━━━ Supplied passage ━━━
Skip to content

Kubernetes Gitlab Runner jobs being deleted by kube-scheduler during PodInitializing

Summary

Hi,

We use the Gitlab CI Kubernetes Executor and run CI jobs in Kubernetes with it. There they are created and executed as Kubernetes jobs. Currently we are struggling with a problem that these jobs are still deleted in the PodInitializing phase by the kube-scheduler. Any ideas how to prevent the deletion for further analyzing the problem? Or how we can find the deletion reason? Or why the pod is deleted during PodInitializing phase?

Thanks everyone 😄

Relevant logs and/or screenshots

Kube api server (job/pod deletion event)
{
    "kind": "Event",
    "apiVersion": "audit.k8s.io/v1",
    "level": "RequestResponse",
    "auditID": "98fbb934-a476-481b-b024-c2e4f3d4ae10",
    "stage": "ResponseComplete",
    "requestURI": "/api/v1/namespaces/default/pods/runner-jb-gtjeb-project-33850-concurrent-2mw5ks",
    "verb": "delete",
    "user": {
        "username": "system:kube-scheduler",
        "groups": [
            "system:authenticated"
        ]
    },
    "sourceIPs": [
        "XXX"
    ],
    "userAgent": "kube-scheduler/v1.22.17 (linux/amd64) kubernetes/47b89ea/scheduler",
    "objectRef": {
        "resource": "pods",
        "namespace": "default",
        "name": "runner-jb-gtjeb-project-33850-concurrent-2mw5ks",
        "apiVersion": "v1"
    },
    "responseStatus": {
        "metadata": {},
        "code": 200
    },
    "requestObject": {
        "kind": "DeleteOptions",
        "apiVersion": "v1"
━━━ Provided information ━━━
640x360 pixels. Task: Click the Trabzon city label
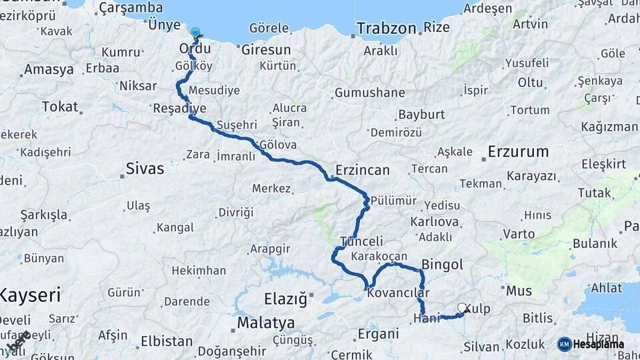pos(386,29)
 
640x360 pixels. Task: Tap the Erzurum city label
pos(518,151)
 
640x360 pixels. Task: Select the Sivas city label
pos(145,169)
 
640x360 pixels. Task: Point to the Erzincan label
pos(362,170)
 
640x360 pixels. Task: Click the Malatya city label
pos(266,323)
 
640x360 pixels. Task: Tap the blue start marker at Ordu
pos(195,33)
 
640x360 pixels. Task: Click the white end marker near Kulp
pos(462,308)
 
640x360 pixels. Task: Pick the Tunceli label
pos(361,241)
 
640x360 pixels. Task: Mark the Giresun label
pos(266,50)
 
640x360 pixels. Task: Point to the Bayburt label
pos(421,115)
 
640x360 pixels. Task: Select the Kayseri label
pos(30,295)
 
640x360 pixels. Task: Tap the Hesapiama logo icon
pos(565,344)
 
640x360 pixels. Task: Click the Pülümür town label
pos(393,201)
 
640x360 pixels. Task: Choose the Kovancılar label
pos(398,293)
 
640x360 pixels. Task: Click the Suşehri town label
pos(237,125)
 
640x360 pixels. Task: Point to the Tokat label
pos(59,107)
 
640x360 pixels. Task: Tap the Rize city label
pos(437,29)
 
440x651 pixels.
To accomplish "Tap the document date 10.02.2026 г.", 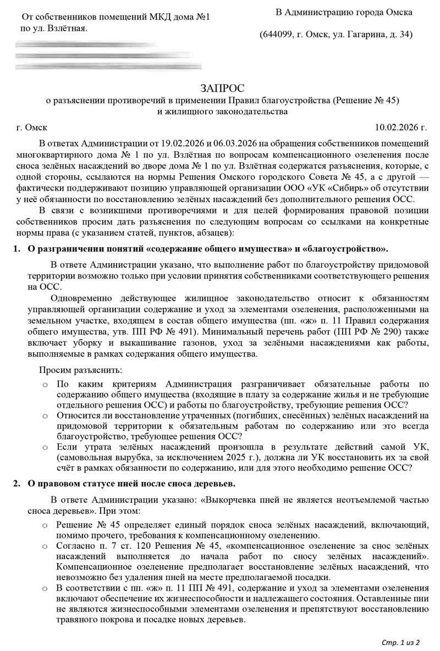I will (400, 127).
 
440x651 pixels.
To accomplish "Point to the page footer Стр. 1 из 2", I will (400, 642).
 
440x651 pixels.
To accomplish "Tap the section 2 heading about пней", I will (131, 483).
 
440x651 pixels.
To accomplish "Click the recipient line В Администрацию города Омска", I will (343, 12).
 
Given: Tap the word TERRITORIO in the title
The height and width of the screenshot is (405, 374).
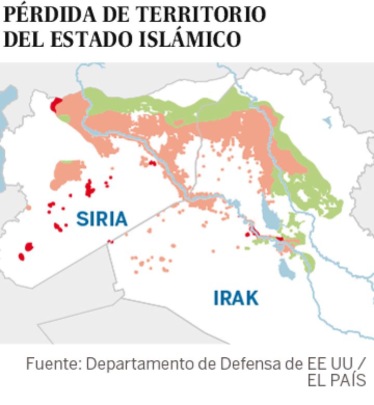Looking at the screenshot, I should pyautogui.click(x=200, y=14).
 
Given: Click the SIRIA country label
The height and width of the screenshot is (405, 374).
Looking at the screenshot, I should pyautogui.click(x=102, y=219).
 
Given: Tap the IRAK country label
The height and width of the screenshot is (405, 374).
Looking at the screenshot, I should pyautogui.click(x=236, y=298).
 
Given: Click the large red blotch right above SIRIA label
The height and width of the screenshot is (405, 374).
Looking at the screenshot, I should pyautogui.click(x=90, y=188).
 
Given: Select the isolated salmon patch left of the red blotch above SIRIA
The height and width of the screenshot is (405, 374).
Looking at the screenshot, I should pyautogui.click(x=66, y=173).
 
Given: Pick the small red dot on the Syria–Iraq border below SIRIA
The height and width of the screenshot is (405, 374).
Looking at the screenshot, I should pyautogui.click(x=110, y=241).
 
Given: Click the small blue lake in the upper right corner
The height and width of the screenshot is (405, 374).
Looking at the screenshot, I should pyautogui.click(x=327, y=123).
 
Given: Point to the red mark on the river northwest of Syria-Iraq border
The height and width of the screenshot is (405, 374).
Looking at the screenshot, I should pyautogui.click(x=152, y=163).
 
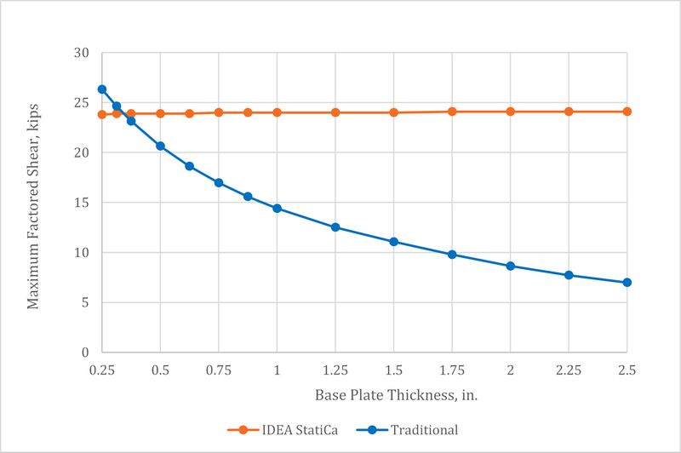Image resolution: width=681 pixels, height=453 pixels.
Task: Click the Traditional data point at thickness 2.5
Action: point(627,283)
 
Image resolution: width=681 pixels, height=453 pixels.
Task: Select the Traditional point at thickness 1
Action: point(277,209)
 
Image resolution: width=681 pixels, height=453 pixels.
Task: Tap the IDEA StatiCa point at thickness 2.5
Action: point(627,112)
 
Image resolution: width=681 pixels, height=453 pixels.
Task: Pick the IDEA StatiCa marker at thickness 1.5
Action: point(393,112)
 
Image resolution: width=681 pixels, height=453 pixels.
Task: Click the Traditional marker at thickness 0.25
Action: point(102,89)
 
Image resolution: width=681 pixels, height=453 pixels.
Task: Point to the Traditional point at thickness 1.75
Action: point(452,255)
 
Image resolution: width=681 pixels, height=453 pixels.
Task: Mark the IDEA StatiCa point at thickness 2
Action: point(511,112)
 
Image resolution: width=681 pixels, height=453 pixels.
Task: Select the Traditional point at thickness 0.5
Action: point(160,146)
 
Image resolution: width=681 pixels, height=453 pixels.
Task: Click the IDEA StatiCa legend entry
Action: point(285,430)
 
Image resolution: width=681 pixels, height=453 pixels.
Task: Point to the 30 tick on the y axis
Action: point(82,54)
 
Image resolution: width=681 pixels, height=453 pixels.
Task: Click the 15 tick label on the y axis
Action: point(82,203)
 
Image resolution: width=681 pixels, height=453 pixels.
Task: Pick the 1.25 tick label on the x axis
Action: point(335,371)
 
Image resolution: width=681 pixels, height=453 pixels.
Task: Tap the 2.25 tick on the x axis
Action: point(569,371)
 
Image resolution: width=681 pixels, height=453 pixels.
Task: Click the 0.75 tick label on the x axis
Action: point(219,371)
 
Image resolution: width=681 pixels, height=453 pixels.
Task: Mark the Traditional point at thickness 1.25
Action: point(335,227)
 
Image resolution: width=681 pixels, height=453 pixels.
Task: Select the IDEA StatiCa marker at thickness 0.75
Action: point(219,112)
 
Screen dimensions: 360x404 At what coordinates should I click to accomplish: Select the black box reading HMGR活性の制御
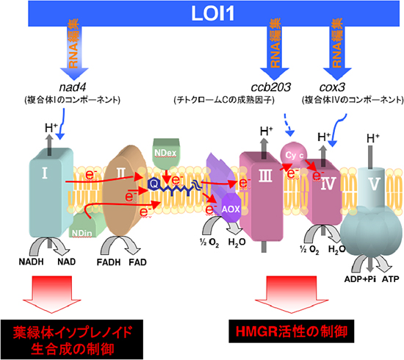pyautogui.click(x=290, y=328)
━━━
━━━ Provided information ━━━
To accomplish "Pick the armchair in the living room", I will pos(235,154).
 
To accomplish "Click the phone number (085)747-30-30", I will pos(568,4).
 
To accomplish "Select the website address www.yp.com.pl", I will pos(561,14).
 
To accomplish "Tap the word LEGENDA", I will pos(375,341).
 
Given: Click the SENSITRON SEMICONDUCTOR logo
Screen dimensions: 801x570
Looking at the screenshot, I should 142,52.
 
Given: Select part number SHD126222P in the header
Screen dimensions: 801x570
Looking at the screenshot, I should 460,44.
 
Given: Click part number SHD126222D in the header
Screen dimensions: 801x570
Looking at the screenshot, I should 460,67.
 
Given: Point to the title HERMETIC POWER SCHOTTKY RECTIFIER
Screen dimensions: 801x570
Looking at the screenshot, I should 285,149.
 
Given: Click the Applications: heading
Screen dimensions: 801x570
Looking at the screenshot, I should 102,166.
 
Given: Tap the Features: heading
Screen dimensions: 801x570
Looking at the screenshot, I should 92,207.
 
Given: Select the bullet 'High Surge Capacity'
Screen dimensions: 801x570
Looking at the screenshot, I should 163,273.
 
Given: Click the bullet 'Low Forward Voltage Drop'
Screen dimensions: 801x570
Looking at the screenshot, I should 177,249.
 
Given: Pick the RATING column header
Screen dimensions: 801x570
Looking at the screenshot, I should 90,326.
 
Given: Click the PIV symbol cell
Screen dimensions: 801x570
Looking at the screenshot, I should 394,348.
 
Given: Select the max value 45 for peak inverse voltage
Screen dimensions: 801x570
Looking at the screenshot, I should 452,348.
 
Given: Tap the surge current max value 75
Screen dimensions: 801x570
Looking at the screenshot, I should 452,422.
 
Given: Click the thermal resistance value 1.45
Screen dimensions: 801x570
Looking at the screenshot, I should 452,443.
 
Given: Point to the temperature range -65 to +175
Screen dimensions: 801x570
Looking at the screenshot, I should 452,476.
━━━
━━━ Provided information ━━━
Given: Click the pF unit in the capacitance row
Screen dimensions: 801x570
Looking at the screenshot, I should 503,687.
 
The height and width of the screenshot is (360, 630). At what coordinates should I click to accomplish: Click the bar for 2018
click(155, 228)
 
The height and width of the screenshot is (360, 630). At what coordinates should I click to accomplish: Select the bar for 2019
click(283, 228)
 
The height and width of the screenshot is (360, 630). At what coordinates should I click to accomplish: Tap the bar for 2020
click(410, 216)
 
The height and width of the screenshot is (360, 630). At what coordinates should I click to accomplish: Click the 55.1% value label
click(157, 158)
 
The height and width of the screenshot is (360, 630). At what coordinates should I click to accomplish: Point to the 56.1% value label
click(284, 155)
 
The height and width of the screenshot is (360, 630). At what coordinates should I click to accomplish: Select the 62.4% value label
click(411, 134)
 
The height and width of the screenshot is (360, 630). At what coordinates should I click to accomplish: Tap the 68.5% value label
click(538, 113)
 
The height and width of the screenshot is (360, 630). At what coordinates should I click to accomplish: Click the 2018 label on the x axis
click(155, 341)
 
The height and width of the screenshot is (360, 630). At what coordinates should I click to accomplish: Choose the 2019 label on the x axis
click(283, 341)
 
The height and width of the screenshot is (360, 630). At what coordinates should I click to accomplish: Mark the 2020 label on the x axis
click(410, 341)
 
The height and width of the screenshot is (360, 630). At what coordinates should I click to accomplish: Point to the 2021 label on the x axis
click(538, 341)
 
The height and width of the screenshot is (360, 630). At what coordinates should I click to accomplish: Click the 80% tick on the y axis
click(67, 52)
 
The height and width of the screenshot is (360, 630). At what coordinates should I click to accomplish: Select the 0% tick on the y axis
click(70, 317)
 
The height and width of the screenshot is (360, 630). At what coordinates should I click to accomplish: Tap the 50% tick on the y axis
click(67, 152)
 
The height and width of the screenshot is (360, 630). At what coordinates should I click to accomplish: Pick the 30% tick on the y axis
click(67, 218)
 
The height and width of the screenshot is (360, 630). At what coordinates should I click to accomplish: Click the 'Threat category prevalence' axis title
━━━
▸ **Required work**:
[A] Explain why the author of the GitLab runner issue wants to stop the pods from being deleted.
[B] Reproduce the part of the GitLab runner issue starting with "Skip to content" and going on through "during PodInitializing phase?".

▸ **Exercise solutions**:
[A] The author wants to prevent the deletion so the problem can be analyzed further. The pods for the CI jobs are being deleted by the kube-scheduler while still in the PodInitializing phase.

[B]
Skip to content

Kubernetes Gitlab Runner jobs being deleted by kube-scheduler during PodInitializing

Summary

Hi,

We use the Gitlab CI Kubernetes Executor and run CI jobs in Kubernetes with it. There they are created and executed as Kubernetes jobs. Currently we are struggling with a problem that these jobs are still deleted in the PodInitializing phase by the kube-scheduler. Any ideas how to prevent the deletion for further analyzing the problem? Or how we can find the deletion reason? Or why the pod is deleted during PodInitializing phase?